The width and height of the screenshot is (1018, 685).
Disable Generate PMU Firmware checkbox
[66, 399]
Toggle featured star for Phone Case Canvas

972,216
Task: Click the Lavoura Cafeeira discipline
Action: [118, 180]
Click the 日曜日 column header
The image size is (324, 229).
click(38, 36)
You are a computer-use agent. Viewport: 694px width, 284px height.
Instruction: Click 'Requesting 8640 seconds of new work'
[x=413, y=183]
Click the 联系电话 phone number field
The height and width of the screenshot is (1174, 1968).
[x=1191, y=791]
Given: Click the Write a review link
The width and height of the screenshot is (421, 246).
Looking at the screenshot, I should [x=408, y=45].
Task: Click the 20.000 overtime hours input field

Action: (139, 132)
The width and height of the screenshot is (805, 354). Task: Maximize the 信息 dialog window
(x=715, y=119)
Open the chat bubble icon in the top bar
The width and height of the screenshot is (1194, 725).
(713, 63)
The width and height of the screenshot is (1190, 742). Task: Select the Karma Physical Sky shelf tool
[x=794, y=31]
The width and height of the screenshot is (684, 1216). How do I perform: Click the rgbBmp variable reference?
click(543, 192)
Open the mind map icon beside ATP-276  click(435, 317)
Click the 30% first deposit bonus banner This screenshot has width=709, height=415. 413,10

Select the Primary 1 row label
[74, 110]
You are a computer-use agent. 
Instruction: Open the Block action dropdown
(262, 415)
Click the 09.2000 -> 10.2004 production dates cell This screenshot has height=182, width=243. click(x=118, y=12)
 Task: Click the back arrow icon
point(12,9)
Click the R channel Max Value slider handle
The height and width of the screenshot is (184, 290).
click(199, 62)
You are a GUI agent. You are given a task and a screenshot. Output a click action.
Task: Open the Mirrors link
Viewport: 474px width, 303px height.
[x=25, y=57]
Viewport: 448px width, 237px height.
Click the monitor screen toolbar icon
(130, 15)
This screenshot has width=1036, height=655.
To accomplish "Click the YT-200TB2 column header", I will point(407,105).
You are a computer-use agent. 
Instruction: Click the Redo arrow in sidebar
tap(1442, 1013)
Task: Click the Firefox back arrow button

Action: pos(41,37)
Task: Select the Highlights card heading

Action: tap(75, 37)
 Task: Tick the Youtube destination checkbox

The request |
Copy out every item above word for word, keeping each line unchanged.

Expected output |
The width and height of the screenshot is (1018, 685).
Disable Generate PMU Firmware checkbox
[66, 399]
Toggle featured star for Phone Case Canvas

972,216
Task: Click the Lavoura Cafeeira discipline
Action: [118, 180]
Click the 日曜日 column header
The image size is (324, 229).
click(38, 36)
You are a computer-use agent. Viewport: 694px width, 284px height.
Instruction: Click 'Requesting 8640 seconds of new work'
[x=413, y=183]
Click the 联系电话 phone number field
The height and width of the screenshot is (1174, 1968).
[x=1191, y=791]
Given: Click the Write a review link
The width and height of the screenshot is (421, 246).
Looking at the screenshot, I should [x=408, y=45].
Task: Click the 20.000 overtime hours input field

Action: (139, 132)
The width and height of the screenshot is (805, 354). Task: Maximize the 信息 dialog window
(x=715, y=119)
Open the chat bubble icon in the top bar
The width and height of the screenshot is (1194, 725).
(713, 63)
The width and height of the screenshot is (1190, 742). Task: Select the Karma Physical Sky shelf tool
[x=794, y=31]
The width and height of the screenshot is (684, 1216). How do I perform: Click the rgbBmp variable reference?
click(543, 192)
Open the mind map icon beside ATP-276  click(435, 317)
Click the 30% first deposit bonus banner This screenshot has width=709, height=415. 413,10

Select the Primary 1 row label
[74, 110]
You are a computer-use agent. 
Instruction: Open the Block action dropdown
(262, 415)
Click the 09.2000 -> 10.2004 production dates cell This screenshot has height=182, width=243. click(x=118, y=12)
 Task: Click the back arrow icon
point(12,9)
Click the R channel Max Value slider handle
The height and width of the screenshot is (184, 290).
click(199, 62)
You are a GUI agent. You are given a task and a screenshot. Output a click action.
Task: Open the Mirrors link
Viewport: 474px width, 303px height.
[x=25, y=57]
Viewport: 448px width, 237px height.
Click the monitor screen toolbar icon
(130, 15)
This screenshot has width=1036, height=655.
To accomplish "Click the YT-200TB2 column header", I will point(407,105).
You are a computer-use agent. 
Instruction: Click the Redo arrow in sidebar
tap(1442, 1013)
Task: Click the Firefox back arrow button

Action: pos(41,37)
Task: Select the Highlights card heading

Action: tap(75, 37)
 Task: Tick the Youtube destination checkbox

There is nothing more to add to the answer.